Ich hab Prey gespielt eine Weile nachdem es draußen war (Videothek) und ich fands eher langweilig. Es wirkt alles so lustlos inszeniert. Zum Beispiel diese Gravitationsplatten, wieso kann man an die nicht dran springen oder Ähnliches, quasi Super Mario Galaxy als Shooter, vielleicht sogar mit Ablenken von Projektilen. Aber nein, man musste drauf gehen, und jeder 90° Winkel, die es nur zu geben scheint, verreisst die Waffe um 90%. Genauso lahm diese Geisterabschnitte. Da ist man nun schon Geist, wieso muss ich mich dann trotzdem an eine reale Physik halten. Letztendlich war’s so, dass man irgendwo nicht weiter kam, Geistmodus an und zack, es gab ne Geistbrücke … gähn. Die Portale waren auch sehr einfallslos genutzt. Und der fehlende Waffenpunch ist auch so’n Punkt. Alles in Allem ist Prey solide aber alles Neue wurde total vergeigt.
“Die Waffen haben keinen Punch”
Bei einem S.T.A.L.K.E.R.-ähnlichen Spiel würde ich das bemängeln.
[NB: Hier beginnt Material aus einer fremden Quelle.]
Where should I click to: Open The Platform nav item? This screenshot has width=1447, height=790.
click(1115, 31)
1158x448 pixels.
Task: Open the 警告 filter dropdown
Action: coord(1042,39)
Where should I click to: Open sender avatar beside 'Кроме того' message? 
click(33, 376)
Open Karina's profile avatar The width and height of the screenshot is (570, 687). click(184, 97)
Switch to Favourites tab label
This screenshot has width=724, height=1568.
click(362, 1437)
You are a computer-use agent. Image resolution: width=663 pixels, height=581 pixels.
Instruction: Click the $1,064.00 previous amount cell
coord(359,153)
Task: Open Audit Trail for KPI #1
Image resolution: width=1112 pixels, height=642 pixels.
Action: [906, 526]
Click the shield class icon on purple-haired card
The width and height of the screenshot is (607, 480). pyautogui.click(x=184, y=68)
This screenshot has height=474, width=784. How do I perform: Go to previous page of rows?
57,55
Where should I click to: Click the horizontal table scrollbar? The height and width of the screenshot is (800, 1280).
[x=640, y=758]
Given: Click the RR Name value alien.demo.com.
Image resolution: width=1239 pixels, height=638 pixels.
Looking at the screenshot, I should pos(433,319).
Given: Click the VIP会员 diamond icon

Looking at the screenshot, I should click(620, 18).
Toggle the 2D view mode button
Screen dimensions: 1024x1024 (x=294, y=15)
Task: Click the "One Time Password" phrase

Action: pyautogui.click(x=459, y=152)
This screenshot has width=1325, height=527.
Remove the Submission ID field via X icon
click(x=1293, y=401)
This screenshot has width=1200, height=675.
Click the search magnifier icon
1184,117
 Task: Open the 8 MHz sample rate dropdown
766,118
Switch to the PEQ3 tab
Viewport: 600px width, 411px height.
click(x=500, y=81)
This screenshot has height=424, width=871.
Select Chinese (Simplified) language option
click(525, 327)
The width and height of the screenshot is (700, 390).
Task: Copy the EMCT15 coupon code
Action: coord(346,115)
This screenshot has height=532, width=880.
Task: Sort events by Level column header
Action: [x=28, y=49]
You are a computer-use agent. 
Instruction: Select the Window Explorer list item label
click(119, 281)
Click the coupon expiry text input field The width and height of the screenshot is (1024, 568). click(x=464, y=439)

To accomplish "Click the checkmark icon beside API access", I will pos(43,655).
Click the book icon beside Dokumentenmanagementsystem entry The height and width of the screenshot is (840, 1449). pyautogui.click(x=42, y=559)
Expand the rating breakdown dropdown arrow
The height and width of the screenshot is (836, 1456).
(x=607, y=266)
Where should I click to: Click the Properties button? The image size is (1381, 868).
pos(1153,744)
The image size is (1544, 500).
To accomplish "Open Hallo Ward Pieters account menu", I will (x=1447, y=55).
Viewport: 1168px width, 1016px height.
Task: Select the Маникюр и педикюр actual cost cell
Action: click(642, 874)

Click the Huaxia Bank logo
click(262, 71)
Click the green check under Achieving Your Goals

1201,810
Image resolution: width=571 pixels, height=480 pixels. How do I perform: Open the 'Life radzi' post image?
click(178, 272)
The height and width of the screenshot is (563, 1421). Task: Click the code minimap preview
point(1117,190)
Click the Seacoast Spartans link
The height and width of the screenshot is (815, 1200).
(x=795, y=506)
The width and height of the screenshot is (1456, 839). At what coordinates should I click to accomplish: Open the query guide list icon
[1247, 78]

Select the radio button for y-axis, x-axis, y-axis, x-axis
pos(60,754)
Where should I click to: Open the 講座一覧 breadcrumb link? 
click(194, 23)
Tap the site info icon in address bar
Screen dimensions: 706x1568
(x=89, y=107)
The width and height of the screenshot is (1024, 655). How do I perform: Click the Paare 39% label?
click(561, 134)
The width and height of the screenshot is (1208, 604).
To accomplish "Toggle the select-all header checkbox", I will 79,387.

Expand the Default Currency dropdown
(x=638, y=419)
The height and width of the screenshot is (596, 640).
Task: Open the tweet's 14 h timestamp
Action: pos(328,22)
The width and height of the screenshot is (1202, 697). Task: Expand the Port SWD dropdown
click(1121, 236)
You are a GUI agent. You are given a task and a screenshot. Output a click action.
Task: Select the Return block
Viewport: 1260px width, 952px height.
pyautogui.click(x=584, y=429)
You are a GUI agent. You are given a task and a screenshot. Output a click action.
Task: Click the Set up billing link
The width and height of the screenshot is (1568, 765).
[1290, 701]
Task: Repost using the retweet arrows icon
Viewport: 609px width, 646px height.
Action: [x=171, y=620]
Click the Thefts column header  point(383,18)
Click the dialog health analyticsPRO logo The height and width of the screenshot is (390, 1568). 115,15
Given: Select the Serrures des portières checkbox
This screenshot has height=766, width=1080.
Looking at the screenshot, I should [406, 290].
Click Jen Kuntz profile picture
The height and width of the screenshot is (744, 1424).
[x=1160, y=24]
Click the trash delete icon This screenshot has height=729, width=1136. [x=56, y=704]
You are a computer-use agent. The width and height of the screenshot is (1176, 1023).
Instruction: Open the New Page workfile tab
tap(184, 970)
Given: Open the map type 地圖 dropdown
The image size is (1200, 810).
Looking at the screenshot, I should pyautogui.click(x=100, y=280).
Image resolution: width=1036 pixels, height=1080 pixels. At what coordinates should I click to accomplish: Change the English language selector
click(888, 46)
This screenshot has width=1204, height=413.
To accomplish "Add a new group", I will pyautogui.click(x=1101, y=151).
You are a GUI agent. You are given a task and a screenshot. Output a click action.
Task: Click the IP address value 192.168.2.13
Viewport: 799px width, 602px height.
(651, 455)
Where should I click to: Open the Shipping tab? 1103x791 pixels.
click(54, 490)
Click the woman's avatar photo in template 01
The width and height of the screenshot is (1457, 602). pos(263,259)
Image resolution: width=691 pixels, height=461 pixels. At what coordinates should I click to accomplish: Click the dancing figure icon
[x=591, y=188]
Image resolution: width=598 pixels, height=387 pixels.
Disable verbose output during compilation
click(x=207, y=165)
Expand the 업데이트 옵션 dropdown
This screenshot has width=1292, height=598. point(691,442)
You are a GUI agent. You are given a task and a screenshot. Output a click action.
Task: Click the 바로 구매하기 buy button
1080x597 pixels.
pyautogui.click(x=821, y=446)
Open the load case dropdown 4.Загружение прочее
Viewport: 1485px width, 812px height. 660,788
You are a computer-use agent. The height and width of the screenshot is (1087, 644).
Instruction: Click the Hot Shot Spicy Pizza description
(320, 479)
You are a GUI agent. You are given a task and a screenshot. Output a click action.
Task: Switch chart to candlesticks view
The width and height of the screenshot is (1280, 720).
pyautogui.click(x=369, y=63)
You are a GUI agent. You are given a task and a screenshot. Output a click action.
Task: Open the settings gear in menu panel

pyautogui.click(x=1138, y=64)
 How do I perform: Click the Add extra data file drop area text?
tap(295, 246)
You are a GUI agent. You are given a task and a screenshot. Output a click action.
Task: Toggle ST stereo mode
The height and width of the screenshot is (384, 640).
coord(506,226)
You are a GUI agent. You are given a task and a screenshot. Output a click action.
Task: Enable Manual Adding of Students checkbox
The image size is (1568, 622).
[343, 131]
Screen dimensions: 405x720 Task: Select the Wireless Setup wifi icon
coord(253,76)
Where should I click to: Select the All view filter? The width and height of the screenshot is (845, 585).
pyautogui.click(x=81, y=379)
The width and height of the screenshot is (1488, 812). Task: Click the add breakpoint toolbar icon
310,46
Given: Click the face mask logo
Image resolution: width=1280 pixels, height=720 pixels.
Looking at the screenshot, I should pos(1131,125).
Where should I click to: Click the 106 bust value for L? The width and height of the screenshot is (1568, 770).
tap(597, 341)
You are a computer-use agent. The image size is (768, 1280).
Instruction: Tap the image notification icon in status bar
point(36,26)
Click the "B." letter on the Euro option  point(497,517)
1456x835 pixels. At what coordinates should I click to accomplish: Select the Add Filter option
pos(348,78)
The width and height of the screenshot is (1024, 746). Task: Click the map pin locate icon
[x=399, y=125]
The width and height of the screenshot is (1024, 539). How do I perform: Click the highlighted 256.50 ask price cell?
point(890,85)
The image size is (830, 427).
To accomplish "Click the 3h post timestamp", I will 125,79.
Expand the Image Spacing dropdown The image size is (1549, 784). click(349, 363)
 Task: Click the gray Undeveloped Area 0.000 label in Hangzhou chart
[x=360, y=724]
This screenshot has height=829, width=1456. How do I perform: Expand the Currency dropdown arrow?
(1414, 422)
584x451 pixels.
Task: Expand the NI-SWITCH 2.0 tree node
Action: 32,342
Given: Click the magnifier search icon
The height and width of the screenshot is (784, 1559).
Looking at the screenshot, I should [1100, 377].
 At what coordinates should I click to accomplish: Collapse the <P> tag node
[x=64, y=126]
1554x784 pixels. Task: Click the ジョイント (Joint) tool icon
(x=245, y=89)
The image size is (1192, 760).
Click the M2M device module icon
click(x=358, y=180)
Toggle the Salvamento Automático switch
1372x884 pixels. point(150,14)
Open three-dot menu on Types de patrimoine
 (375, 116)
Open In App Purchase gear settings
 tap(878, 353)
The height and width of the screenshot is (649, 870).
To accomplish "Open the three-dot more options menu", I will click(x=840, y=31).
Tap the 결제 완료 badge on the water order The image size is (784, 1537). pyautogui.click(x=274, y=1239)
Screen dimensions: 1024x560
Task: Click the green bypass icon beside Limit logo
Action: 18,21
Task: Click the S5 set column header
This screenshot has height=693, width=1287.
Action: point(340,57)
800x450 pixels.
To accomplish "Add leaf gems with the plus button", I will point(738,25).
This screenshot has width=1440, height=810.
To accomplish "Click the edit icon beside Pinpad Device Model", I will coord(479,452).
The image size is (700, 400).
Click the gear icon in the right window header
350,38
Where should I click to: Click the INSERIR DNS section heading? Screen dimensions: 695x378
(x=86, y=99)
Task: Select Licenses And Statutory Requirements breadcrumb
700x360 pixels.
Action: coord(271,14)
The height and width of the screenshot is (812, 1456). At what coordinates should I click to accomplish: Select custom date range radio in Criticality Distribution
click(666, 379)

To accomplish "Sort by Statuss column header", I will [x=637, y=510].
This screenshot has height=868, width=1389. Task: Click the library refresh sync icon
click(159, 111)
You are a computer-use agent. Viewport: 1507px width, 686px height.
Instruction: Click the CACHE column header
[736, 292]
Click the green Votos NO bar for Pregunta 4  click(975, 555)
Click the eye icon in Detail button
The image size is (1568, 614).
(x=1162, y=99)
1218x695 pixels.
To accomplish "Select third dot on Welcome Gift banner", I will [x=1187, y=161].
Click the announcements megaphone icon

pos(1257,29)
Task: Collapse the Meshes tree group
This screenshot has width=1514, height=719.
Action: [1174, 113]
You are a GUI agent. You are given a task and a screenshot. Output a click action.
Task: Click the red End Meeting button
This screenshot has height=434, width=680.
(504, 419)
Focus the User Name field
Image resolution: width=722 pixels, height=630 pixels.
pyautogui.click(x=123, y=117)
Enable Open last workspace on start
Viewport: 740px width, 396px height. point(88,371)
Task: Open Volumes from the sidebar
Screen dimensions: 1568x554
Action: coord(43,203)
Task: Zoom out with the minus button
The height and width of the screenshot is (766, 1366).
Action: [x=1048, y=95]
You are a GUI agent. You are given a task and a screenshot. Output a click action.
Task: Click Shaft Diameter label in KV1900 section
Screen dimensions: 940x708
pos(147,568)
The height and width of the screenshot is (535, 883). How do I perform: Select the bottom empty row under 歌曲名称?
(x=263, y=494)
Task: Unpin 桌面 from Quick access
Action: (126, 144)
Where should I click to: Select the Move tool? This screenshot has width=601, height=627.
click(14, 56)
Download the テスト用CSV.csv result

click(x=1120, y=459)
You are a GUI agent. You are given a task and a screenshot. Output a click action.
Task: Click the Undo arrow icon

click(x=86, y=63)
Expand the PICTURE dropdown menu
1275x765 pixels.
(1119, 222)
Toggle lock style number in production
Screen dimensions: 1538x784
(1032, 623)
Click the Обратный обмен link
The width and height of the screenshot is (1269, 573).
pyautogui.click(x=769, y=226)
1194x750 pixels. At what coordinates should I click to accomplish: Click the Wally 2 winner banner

Hier hat es mich nicht gestört. Dann schon eher die unten angesprochenen Grenzen der Freiheit.
Ich habs mir vor 2,3 Wochen für nen 5er geholt. Ist ganz witzig. Als Bewertung würde ich “gut” grad noch so durchgehen lassen.
Wie die Bar ins Raumschiff gebracht wird und die Musicbox spielt “Don’t fear the reaper”, ist mega geil. Wäre nur das ganze Spiel so “passend”.